04:48 PM
Australian Banks Respond to Fires, But Systems Safe
Bank systems were not affected by Australia's devastating wildfires that claimed 200 lives and thousands of properties earlier this month, according to a technology vendor that is part owned by one of the country's biggest banks, National Australia Bank.
Although NAB is based in Melbourne, the city nearest to the fires that raged for days in southern Australia, the fires only came within an hour of city limits, Mike Aston chief executive of payments processer Distra, told BS&T in an interview.
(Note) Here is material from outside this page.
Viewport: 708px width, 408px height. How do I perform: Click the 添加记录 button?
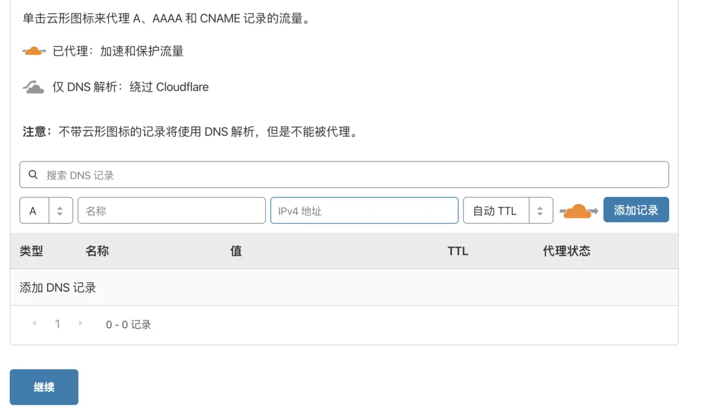pos(636,210)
And, Australian banks typically have their disaster recovery centers in cities, added the CEO of Distra—a company in which NAB just took a 25 percent stake.
Although U.S. banks typically place their disaster recovery sites in rural areas, both for cheaper facilities and, in recent years, for fear of terrorist attacks directed at cities, in Australia it's the opposite, Aston said. "It wouldn't be good disaster recovery planning to place your back-up site in an area where bushfires are known to occur," he wryly observes.
NAB, Australia's biggest bank by assets, with Aus. $657 billion, or roughly $423 billion U.S., is nonetheless clearly affected by the fires that blackened 1,500 square miles of forests and farms in Victoria state.
A special resource center on NAB's home page, offers 'Victoria Bushfire Relief': measures such as Aus. $10,000 ($6,400) cash grants to damaged businesses; waivers of insurance excesses to claimants and expedited replacement bank cards.